(Collected data entries)
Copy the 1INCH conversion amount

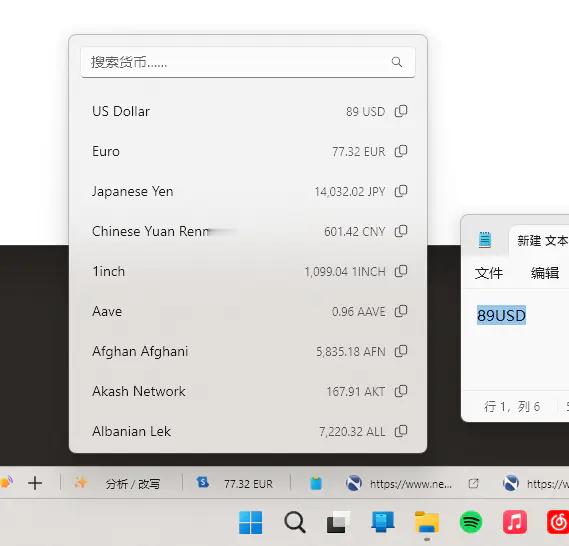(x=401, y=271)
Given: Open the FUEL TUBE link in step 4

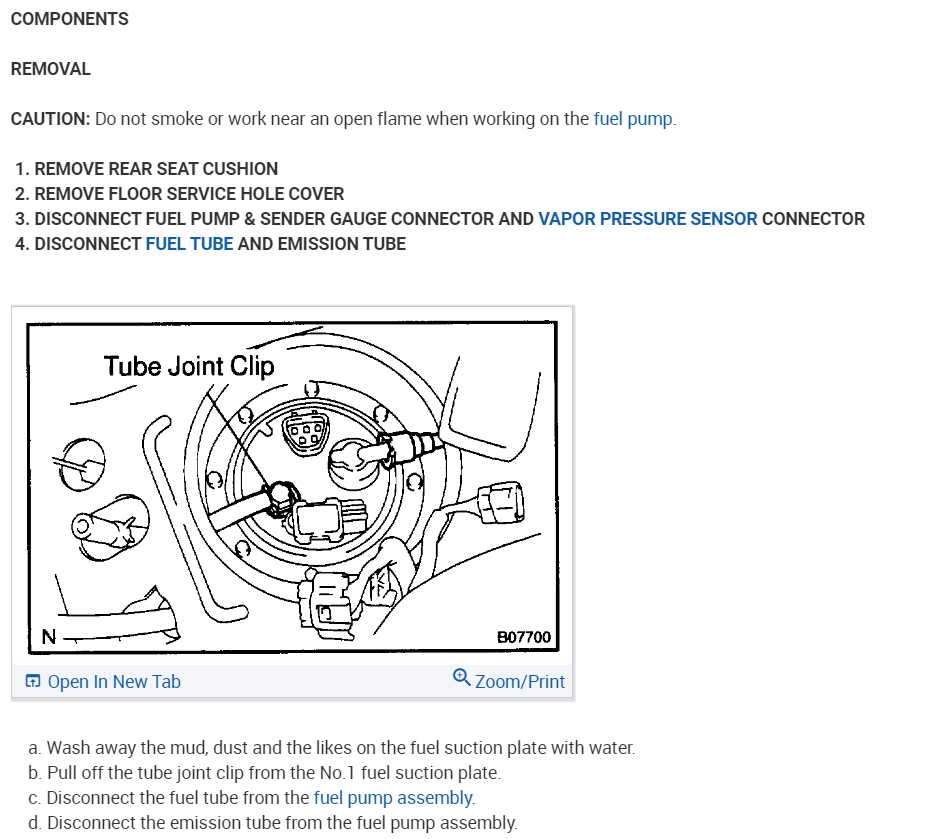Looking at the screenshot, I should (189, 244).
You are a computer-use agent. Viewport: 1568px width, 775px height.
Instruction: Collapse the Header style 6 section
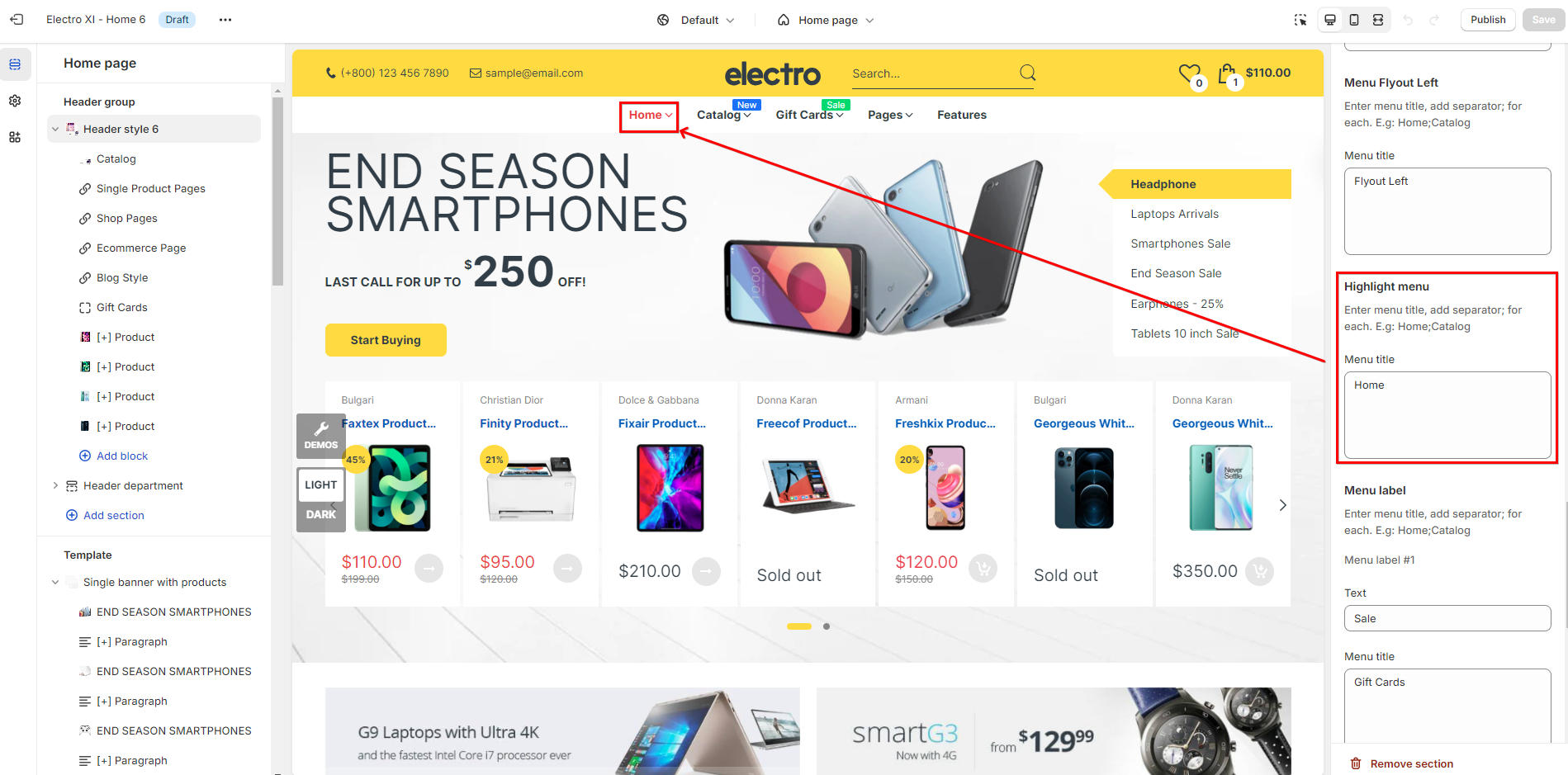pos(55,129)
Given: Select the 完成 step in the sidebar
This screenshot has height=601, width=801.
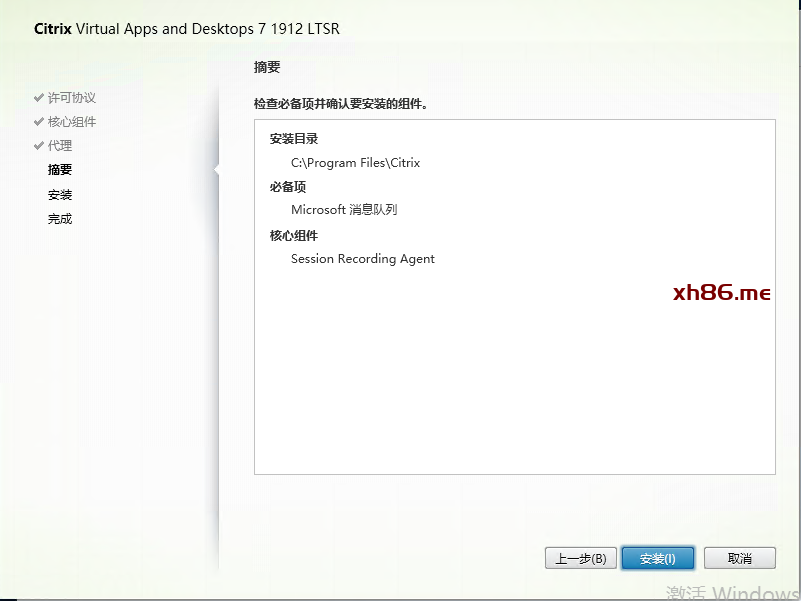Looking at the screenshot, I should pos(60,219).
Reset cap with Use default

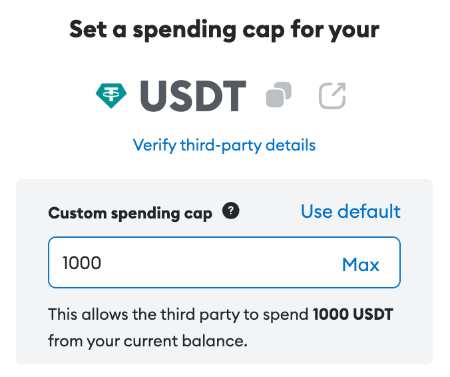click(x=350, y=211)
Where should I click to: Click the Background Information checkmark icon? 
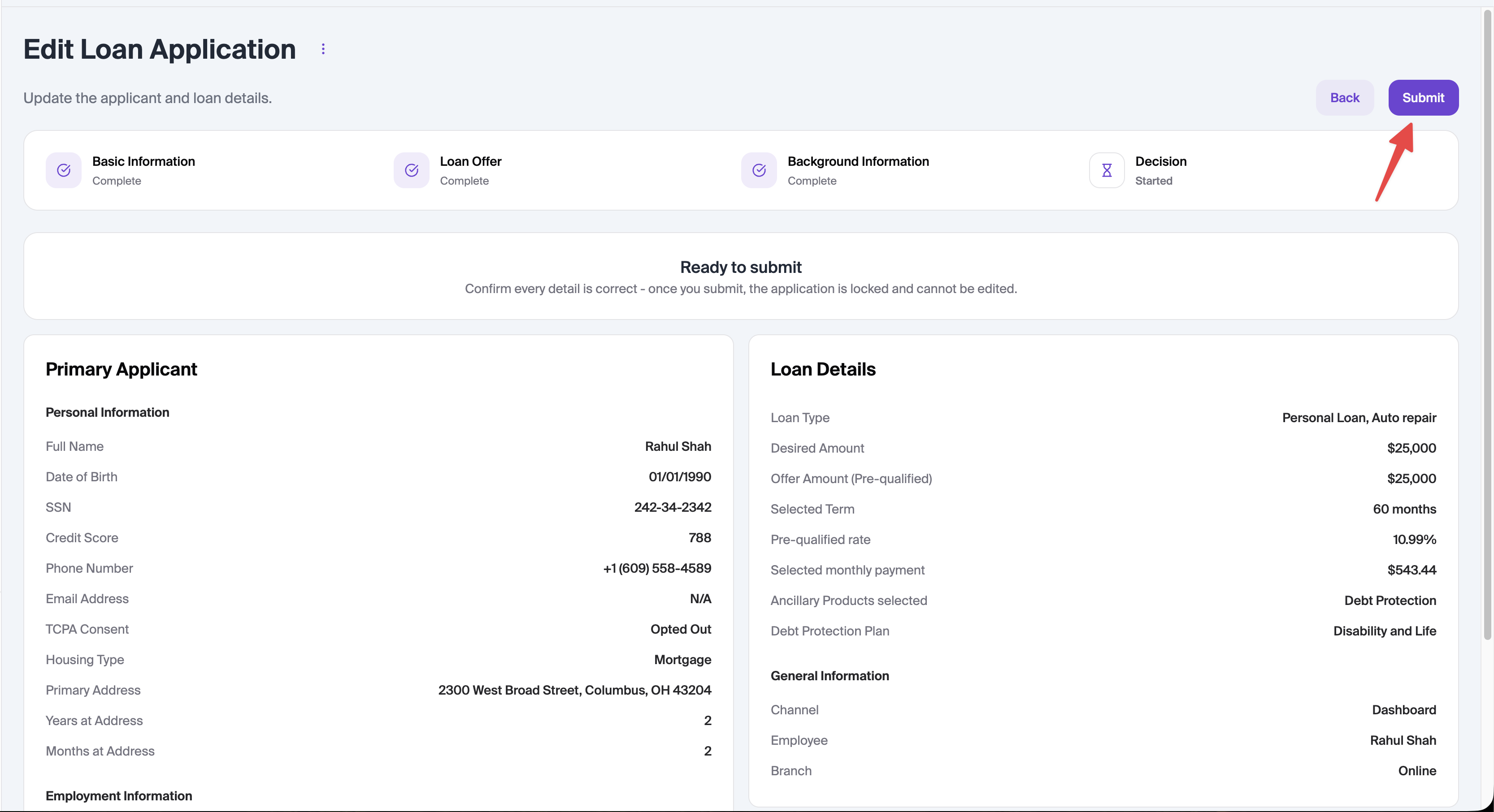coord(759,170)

What you will do: What is needed is an exact copy of the lines from the one with "This screenshot has height=601, width=801." through the end of the data above, both included, minus any pictures.

Answer to this exercise:
This screenshot has height=601, width=801.
Looking at the screenshot, I should pos(60,219).
Reset cap with Use default

click(x=350, y=211)
Where should I click to: Click the Background Information checkmark icon? 
coord(759,170)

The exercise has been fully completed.